§ **Task directions**:
Below are records; the lines starting at the one with "How do I perform: Click" and ending at the one with "Collapse the job details chevron" must be reproduced exactly, both included. Pictures must not appear.

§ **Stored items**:

===

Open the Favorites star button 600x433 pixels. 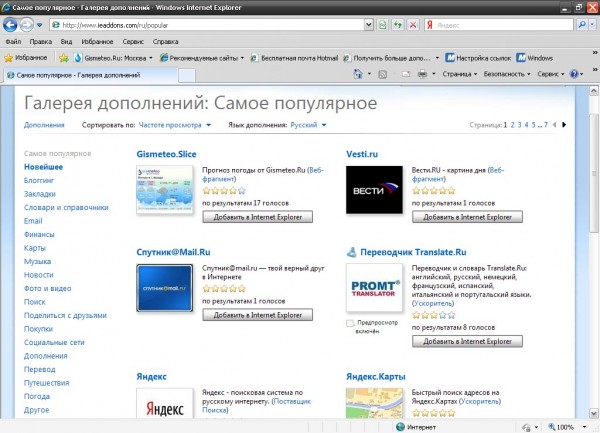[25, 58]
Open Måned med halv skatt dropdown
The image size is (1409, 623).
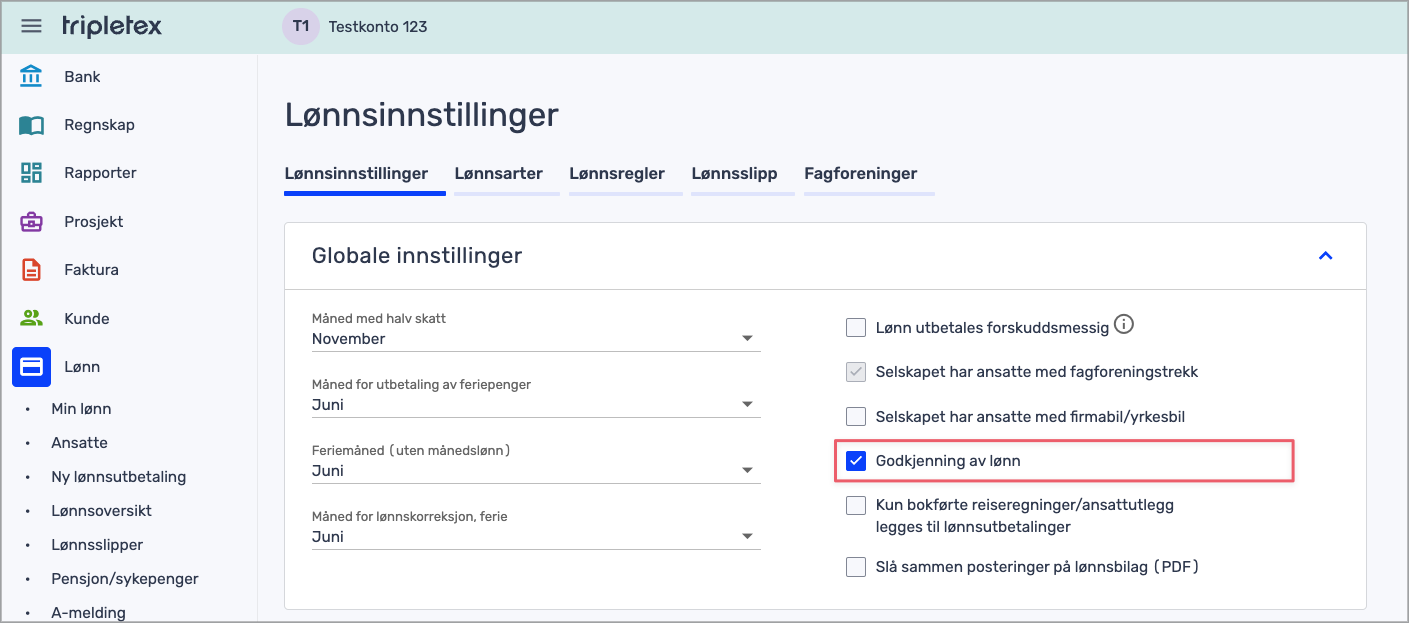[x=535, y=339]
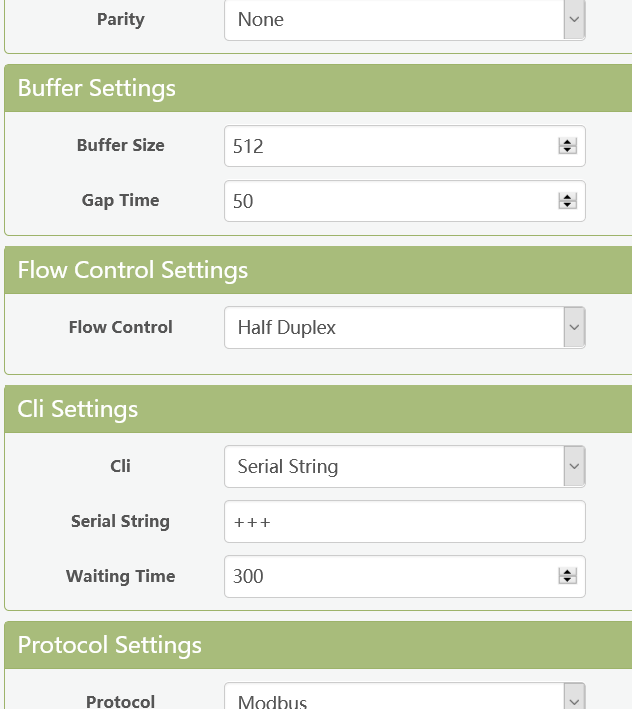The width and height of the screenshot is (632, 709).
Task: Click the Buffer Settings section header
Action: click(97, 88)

===

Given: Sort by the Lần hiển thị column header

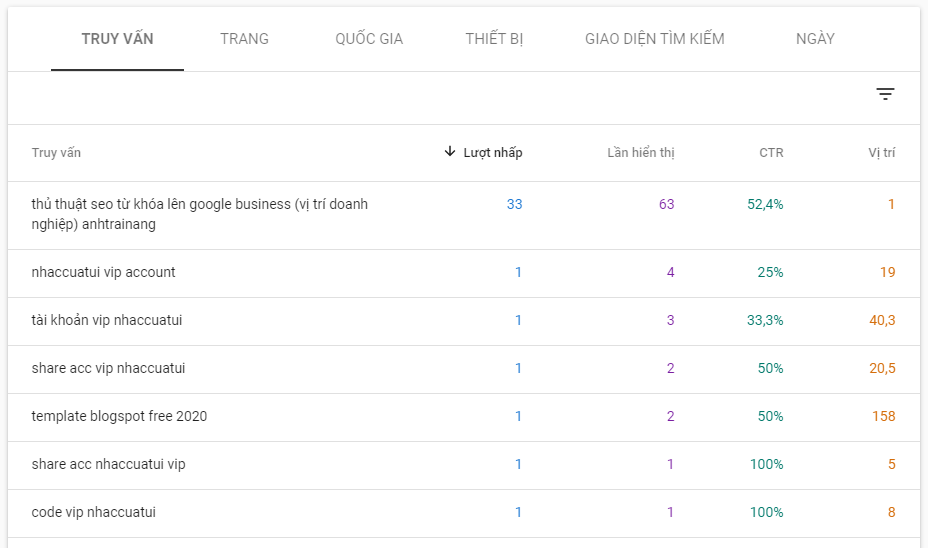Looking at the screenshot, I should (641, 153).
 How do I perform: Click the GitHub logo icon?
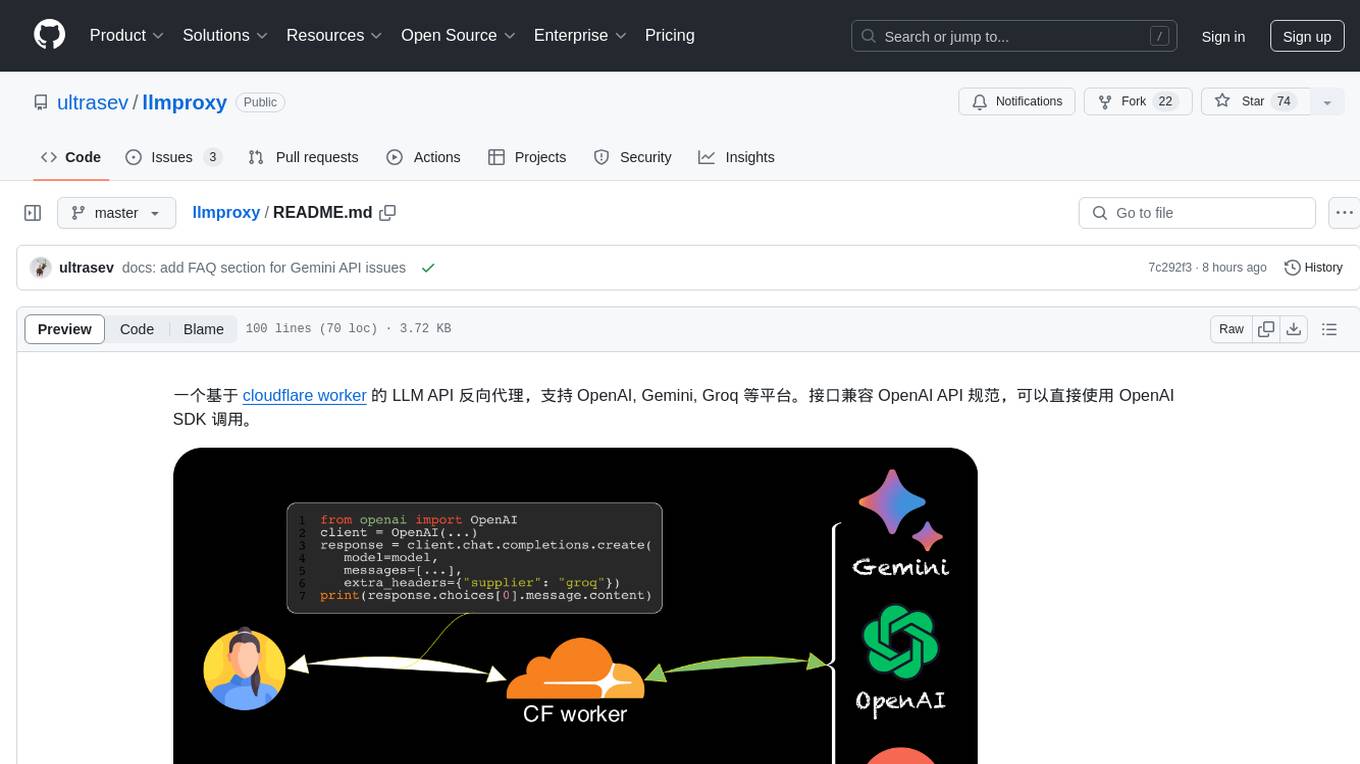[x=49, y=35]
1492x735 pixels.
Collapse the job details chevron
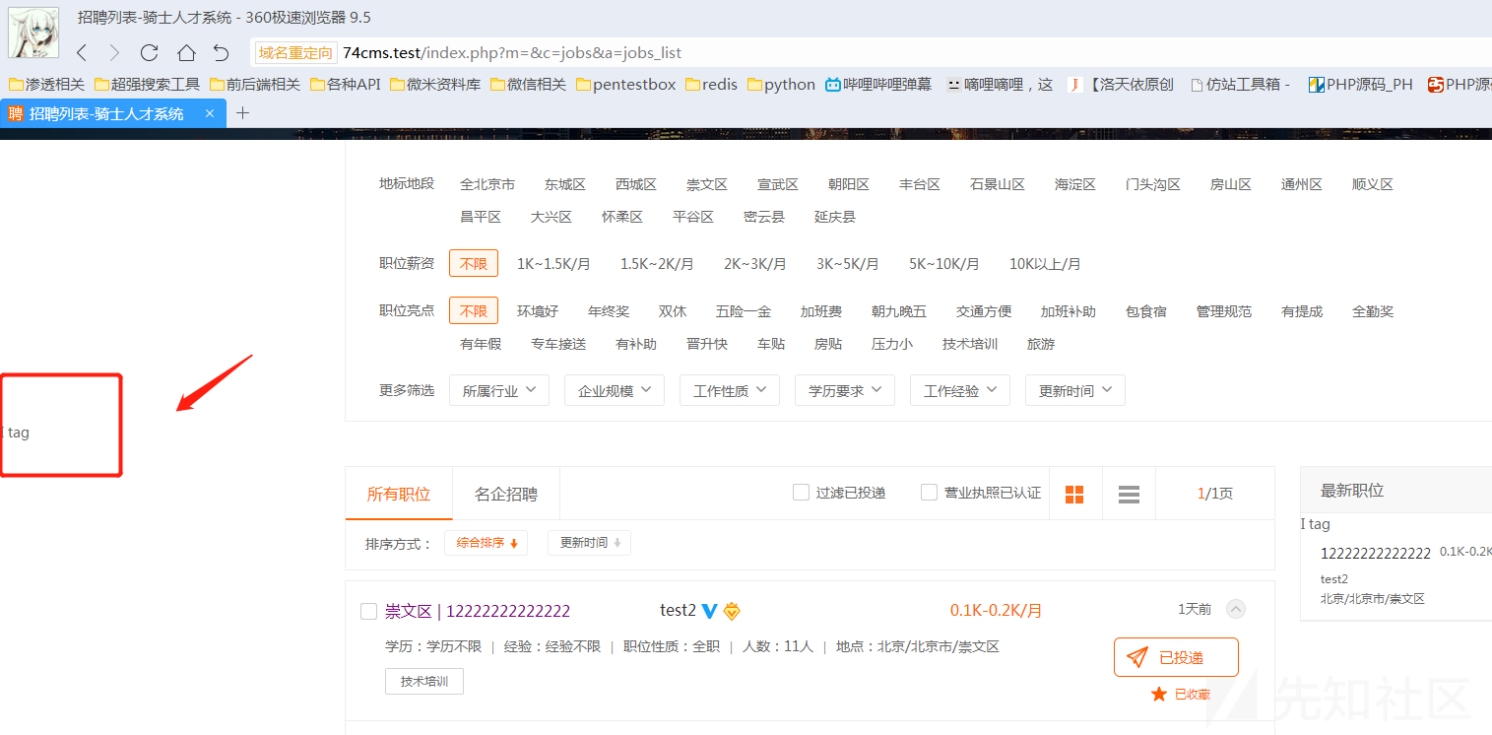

===

§ **Completed task**:
 How do I perform: Click the GitHub logo icon?
[x=49, y=35]
1492x735 pixels.
Collapse the job details chevron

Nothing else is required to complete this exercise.